"""在验证集上评估“模型预测”与“物理先验基线”效果。"""
from __future__ import annotations
import argparse
import json
import os
import warnings
from typing import Dict, List
os.environ.setdefault("CUDA_VISIBLE_DEVICES", "")
import numpy as np
import torch
from torch.utils.data import DataLoader
from models.physics_residual_gru import PhysicsResidualGRU
from utils.dataset_builder import TrajectoryResidualDataset, build_samples
PROJECT_DIR = os.path.dirname(os.path.abspath(__file__))
warnings.filterwarnings("ignore", message=".*CUDA capability.*", category=UserWarning)
warnings.filterwarnings("ignore", message=".*Found GPU0.*", category=UserWarning)
def find_dataset_dir() -> str:
candidates = [
os.path.join(PROJECT_DIR, "..", "BPT-V", "dataset"),
os.path.join(PROJECT_DIR, "..", "..", "BPT-V", "dataset"),
]
for p in candidates:
if os.path.isdir(p) and os.path.exists(os.path.join(p, "video_001", "data.json")):
return os.path.abspath(p)
raise FileNotFoundError(f"未找到数据集目录,已尝试路径:{candidates}")
def collect_video_ids(dataset_dir: str) -> List[int]:
ids = []
for name in os.listdir(dataset_dir):
if name.startswith("video_"):
tail = name.replace("video_", "")
if tail.isdigit() and os.path.exists(os.path.join(dataset_dir, name, "data.json")):
ids.append(int(tail))
return sorted(ids)
def resolve_ckpt_path(path_str: str) -> str:
if os.path.isabs(path_str):
return path_str
return os.path.normpath(os.path.join(PROJECT_DIR, path_str))
def split_ids(all_ids: List[int], train_ratio: float = 0.8):
all_ids = sorted(all_ids)
n = len(all_ids)
k = max(1, int(n * train_ratio))
train_ids = all_ids[:k]
val_ids = all_ids[k:]
if not val_ids:
val_ids = train_ids[-5:]
return train_ids, val_ids
def choose_device() -> torch.device:
return torch.device("cpu")
def mse_np(a: np.ndarray, b: np.ndarray) -> float:
return float(np.mean((a - b) ** 2))
def event_f1_np(logit: np.ndarray, label: np.ndarray) -> float:
prob = 1.0 / (1.0 + np.exp(-logit))
pred = (prob >= 0.5).astype(np.float32)
tgt = (label >= 0.5).astype(np.float32)
tp = float((pred * tgt).sum())
fp = float((pred * (1.0 - tgt)).sum())
fn = float(((1.0 - pred) * tgt).sum())
if tp <= 1e-8:
return 0.0
p = tp / max(tp + fp, 1e-8)
r = tp / max(tp + fn, 1e-8)
return float(2.0 * p * r / max(p + r, 1e-8))

****

给定问题 1:
请说出下方记录中有几行含有字符串“Лизинговая”,只写出数字。

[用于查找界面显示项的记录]
****

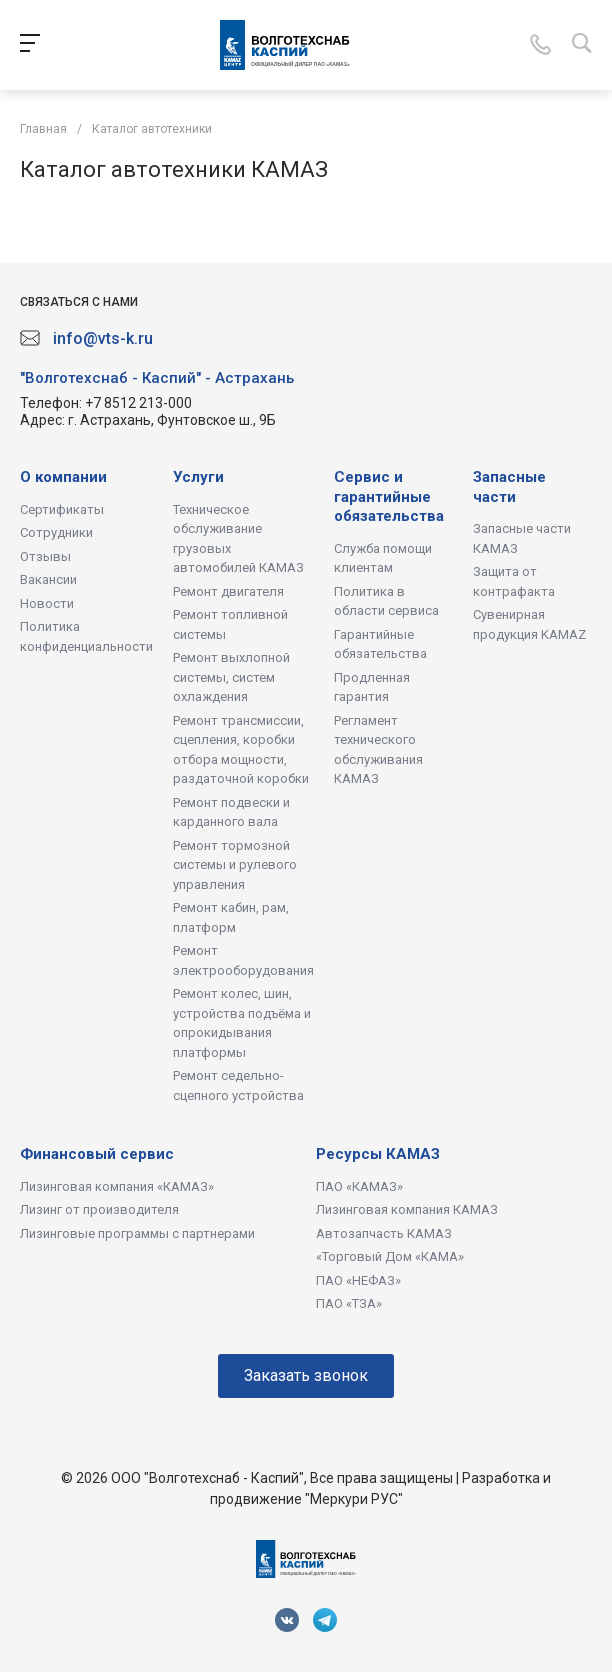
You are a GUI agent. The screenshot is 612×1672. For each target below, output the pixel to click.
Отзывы (45, 556)
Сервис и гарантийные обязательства (389, 496)
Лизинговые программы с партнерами (137, 1233)
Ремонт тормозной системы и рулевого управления (235, 865)
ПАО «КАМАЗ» (359, 1186)
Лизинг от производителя (99, 1209)
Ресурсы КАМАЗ (378, 1154)
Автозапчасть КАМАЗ (384, 1233)
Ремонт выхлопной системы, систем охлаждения (231, 677)
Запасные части (509, 487)
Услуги (198, 477)
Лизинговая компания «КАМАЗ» (117, 1186)
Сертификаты (62, 509)
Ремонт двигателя (228, 591)
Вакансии (48, 579)
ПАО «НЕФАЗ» (358, 1280)
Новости (47, 603)
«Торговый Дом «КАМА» (390, 1256)
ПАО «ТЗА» (349, 1303)
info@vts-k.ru (103, 338)
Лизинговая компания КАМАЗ (407, 1209)
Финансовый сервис (97, 1154)
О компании (63, 477)
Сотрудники (56, 532)
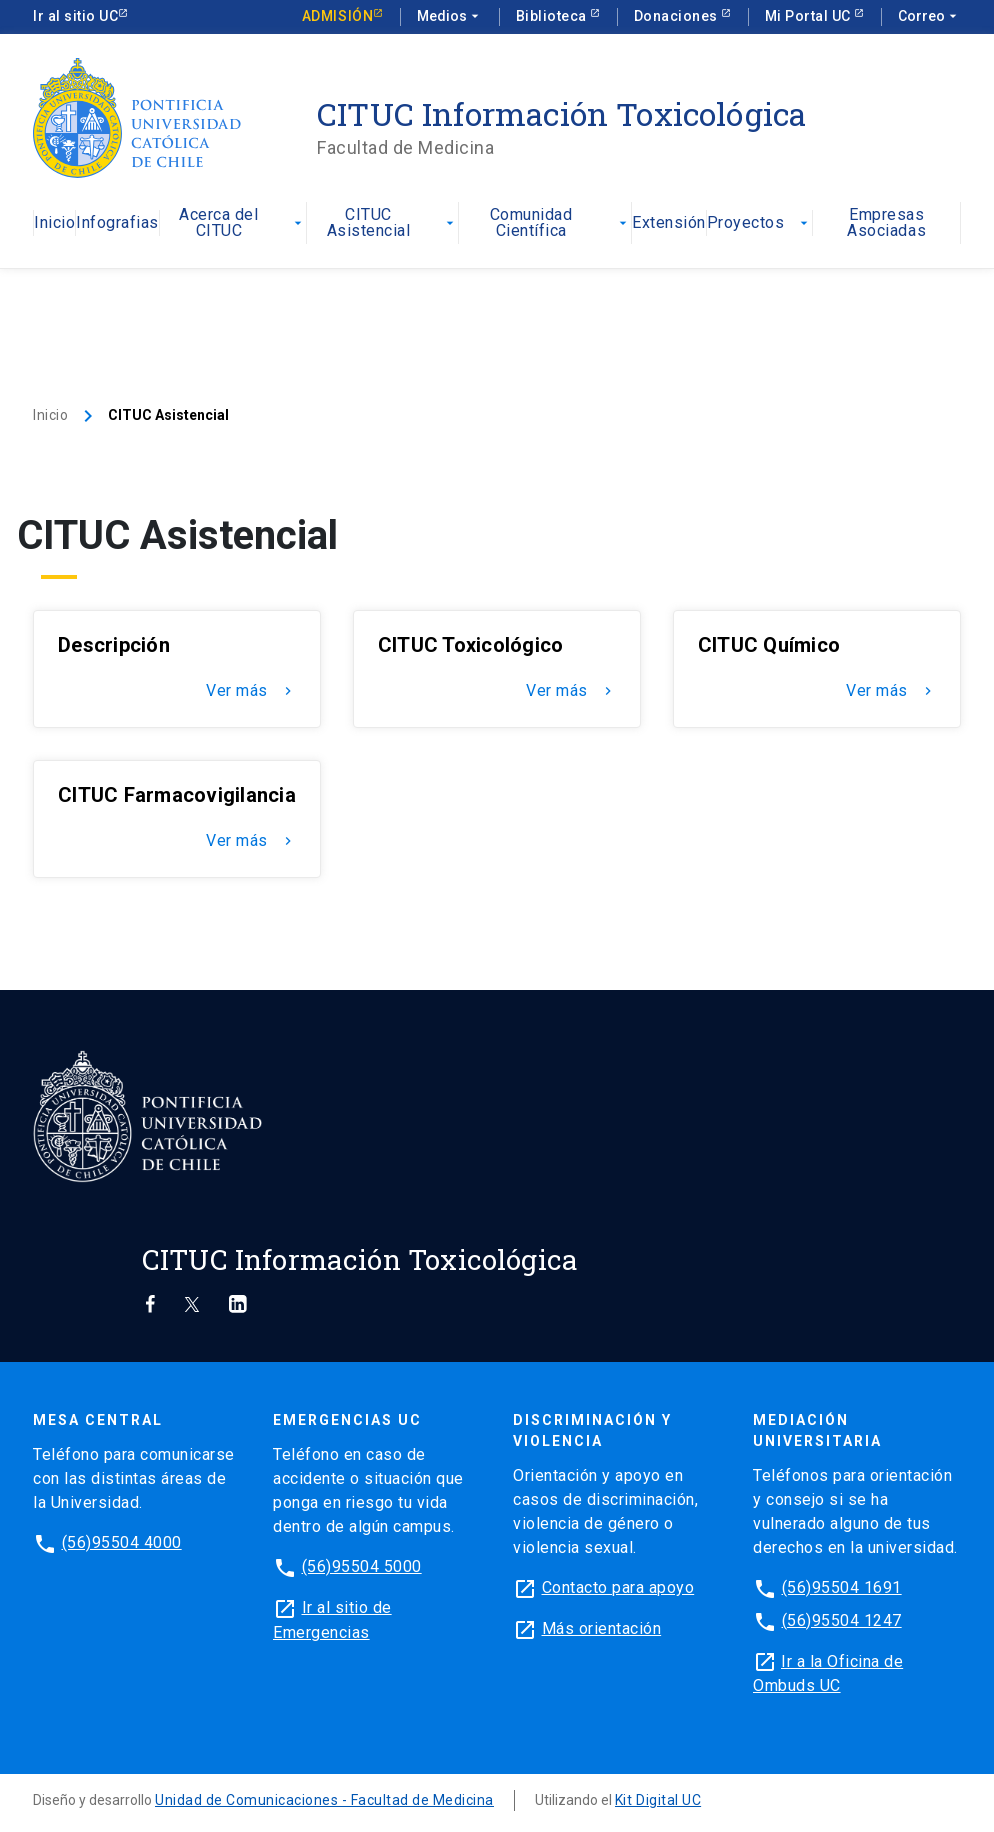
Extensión (669, 223)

****

给定问题 2:
把上方Python代码中从“if tail.isdigit() and”开始、到“all_ids = sorted(all_ids)”结束的部分逐字照抄下来。

完整答案 1:
2

完整答案 2:
if tail.isdigit() and os.path.exists(os.path.join(dataset_dir, name, "data.json")):
ids.append(int(tail))
return sorted(ids)
def resolve_ckpt_path(path_str: str) -> str:
if os.path.isabs(path_str):
return path_str
return os.path.normpath(os.path.join(PROJECT_DIR, path_str))
def split_ids(all_ids: List[int], train_ratio: float = 0.8):
all_ids = sorted(all_ids)